**Problem to work on:**
Go through the entries below from the first line and transcribe each one exactly, ending with the line that contains "Task: Click the purple".

Input data START

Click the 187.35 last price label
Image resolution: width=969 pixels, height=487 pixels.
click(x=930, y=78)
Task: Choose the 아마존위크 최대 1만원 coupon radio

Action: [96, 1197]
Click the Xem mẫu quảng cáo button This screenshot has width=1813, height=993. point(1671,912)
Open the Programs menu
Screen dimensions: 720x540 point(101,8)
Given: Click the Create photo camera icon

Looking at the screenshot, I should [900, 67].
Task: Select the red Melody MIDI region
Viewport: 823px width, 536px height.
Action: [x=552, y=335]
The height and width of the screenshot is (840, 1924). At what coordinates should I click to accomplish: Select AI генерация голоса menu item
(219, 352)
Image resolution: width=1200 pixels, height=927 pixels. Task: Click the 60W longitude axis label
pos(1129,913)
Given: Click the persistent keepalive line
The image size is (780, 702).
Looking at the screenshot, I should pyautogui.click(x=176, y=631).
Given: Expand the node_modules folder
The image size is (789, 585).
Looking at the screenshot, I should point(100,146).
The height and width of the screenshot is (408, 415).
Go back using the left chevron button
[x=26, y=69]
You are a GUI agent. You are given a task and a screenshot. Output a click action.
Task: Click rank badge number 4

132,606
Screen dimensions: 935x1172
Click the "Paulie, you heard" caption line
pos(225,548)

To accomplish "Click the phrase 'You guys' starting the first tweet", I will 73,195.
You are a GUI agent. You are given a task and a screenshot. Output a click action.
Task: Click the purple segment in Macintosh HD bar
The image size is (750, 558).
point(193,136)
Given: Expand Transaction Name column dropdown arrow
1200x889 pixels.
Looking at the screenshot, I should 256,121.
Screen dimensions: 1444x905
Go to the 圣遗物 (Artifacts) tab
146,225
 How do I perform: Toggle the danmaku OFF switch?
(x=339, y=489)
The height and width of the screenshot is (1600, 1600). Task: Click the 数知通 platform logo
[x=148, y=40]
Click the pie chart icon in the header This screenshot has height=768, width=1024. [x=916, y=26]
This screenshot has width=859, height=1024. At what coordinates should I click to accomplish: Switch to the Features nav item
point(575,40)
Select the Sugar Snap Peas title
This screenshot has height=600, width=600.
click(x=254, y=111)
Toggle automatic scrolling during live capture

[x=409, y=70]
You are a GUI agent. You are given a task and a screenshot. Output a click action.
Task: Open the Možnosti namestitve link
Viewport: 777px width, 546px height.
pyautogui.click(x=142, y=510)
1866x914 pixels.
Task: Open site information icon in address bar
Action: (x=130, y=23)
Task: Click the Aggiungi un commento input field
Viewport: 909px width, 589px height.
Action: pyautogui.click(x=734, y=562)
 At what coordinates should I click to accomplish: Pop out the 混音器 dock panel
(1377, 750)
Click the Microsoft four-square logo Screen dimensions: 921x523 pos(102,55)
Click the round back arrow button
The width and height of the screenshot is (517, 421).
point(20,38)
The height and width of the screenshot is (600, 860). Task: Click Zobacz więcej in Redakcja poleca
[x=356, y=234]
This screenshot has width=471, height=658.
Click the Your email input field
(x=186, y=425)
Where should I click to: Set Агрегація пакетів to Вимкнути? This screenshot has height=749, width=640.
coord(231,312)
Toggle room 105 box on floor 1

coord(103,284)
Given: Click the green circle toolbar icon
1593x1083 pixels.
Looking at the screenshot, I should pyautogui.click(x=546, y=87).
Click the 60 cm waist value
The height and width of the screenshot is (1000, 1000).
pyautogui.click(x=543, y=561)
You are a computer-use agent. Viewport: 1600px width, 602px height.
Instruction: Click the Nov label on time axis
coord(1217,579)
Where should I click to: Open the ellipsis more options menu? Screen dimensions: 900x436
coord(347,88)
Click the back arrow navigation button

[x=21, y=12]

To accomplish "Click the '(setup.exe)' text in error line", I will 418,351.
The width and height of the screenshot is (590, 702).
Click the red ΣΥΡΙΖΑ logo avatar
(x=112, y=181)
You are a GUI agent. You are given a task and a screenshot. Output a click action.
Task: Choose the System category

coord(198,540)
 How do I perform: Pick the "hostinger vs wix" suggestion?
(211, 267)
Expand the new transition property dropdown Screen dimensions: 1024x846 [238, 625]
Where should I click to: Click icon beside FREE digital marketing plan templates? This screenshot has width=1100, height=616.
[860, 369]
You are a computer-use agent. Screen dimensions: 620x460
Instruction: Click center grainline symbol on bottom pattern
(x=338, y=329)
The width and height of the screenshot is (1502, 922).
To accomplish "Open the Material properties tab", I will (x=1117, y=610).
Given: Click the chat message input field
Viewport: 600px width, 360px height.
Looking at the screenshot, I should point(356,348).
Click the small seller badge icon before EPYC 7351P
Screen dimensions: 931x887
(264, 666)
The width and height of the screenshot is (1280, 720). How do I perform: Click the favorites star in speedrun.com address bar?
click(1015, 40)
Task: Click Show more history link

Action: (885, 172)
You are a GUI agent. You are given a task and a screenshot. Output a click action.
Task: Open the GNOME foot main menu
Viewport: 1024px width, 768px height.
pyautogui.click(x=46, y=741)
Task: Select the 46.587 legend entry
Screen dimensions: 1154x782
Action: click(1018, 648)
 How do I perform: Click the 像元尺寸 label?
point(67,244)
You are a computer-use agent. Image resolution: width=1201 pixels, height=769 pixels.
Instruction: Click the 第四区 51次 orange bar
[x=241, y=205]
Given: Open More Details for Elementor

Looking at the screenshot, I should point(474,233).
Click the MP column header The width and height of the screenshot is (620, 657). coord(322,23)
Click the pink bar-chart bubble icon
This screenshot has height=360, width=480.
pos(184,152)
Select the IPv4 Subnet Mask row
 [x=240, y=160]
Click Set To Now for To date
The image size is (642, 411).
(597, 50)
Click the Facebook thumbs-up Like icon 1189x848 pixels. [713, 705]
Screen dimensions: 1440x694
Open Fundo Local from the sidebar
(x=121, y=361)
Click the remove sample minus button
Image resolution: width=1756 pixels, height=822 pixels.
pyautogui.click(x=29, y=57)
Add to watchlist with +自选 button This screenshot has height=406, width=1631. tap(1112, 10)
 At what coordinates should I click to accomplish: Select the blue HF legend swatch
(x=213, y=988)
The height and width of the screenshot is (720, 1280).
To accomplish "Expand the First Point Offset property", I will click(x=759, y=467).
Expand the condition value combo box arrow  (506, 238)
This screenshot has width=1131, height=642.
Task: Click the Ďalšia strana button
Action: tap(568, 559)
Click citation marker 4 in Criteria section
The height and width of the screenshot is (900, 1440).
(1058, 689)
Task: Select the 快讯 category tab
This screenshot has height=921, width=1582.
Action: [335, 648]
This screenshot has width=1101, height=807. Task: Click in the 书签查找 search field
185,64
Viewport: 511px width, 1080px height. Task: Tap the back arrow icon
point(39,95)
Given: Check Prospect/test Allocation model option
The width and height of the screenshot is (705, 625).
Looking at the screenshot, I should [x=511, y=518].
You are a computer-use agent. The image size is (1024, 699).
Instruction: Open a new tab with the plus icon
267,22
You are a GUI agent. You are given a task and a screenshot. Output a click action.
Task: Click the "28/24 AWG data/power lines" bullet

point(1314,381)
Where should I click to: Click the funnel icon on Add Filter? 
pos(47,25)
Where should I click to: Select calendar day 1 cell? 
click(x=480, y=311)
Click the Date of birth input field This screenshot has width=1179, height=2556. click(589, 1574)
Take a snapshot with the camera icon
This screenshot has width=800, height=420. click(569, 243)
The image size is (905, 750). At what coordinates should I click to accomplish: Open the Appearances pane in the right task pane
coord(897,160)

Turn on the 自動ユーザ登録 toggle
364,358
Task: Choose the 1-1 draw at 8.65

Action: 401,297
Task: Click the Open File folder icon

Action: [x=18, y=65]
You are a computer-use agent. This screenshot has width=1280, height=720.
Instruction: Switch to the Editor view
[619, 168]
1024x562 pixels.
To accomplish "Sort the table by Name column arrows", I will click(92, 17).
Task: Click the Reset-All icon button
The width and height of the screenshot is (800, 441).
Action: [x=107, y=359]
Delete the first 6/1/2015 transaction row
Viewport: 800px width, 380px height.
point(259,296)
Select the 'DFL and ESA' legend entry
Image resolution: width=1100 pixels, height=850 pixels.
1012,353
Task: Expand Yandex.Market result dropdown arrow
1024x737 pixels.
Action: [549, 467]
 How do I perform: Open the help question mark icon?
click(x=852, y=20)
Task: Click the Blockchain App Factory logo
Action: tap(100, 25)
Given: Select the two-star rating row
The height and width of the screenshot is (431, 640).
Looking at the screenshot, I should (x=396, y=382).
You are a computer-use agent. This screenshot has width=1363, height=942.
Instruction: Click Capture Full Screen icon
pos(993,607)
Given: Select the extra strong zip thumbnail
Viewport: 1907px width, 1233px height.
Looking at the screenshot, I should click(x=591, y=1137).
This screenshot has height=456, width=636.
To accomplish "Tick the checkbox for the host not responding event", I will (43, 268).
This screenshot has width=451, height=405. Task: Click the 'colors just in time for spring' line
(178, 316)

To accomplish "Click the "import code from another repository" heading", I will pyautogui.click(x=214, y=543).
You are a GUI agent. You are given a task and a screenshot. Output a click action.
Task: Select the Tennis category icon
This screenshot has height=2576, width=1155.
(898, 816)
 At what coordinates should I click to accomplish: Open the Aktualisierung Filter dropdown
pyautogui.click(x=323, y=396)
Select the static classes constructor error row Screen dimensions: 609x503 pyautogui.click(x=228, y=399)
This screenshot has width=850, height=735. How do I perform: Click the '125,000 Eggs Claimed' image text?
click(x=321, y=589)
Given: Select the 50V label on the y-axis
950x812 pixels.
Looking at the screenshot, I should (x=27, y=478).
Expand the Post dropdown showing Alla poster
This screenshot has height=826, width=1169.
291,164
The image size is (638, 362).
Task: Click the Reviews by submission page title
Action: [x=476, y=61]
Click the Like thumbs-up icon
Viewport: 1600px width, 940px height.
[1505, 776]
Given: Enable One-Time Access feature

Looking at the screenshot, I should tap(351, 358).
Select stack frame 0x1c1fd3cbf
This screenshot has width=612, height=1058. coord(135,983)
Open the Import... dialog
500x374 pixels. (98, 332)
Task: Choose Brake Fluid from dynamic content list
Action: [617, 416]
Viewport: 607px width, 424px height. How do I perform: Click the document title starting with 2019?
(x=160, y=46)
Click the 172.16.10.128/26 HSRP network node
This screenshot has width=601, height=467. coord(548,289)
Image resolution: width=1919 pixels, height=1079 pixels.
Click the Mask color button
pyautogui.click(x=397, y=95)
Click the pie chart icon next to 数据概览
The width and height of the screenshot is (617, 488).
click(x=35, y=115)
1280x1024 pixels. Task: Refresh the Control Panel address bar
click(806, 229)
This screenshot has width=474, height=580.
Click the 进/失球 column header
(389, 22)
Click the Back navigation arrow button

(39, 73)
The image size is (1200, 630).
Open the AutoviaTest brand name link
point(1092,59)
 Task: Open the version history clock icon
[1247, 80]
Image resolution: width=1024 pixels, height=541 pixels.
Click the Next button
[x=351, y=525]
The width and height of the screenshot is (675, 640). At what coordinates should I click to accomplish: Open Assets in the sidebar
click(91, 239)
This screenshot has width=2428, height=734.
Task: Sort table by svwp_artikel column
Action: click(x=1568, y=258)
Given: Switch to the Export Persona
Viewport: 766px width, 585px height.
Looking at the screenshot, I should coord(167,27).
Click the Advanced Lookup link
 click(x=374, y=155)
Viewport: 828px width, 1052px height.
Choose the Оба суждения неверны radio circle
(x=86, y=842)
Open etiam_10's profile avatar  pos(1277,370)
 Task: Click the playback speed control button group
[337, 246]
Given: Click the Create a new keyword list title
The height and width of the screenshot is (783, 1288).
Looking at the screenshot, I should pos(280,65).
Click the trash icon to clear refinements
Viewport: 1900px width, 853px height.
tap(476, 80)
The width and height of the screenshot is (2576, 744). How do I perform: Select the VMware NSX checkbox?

Input data END

**Output for this exercise:**
Click the 187.35 last price label
Image resolution: width=969 pixels, height=487 pixels.
click(x=930, y=78)
Task: Choose the 아마존위크 최대 1만원 coupon radio

Action: [96, 1197]
Click the Xem mẫu quảng cáo button This screenshot has width=1813, height=993. point(1671,912)
Open the Programs menu
Screen dimensions: 720x540 point(101,8)
Given: Click the Create photo camera icon

Looking at the screenshot, I should [900, 67].
Task: Select the red Melody MIDI region
Viewport: 823px width, 536px height.
Action: [x=552, y=335]
The height and width of the screenshot is (840, 1924). At what coordinates should I click to accomplish: Select AI генерация голоса menu item
(219, 352)
Image resolution: width=1200 pixels, height=927 pixels. Task: Click the 60W longitude axis label
pos(1129,913)
Given: Click the persistent keepalive line
The image size is (780, 702).
Looking at the screenshot, I should pyautogui.click(x=176, y=631).
Given: Expand the node_modules folder
The image size is (789, 585).
Looking at the screenshot, I should point(100,146).
The height and width of the screenshot is (408, 415).
Go back using the left chevron button
[x=26, y=69]
You are a GUI agent. You are given a task and a screenshot. Output a click action.
Task: Click rank badge number 4

132,606
Screen dimensions: 935x1172
Click the "Paulie, you heard" caption line
pos(225,548)

To accomplish "Click the phrase 'You guys' starting the first tweet", I will 73,195.
You are a GUI agent. You are given a task and a screenshot. Output a click action.
Task: Click the purple segment in Macintosh HD bar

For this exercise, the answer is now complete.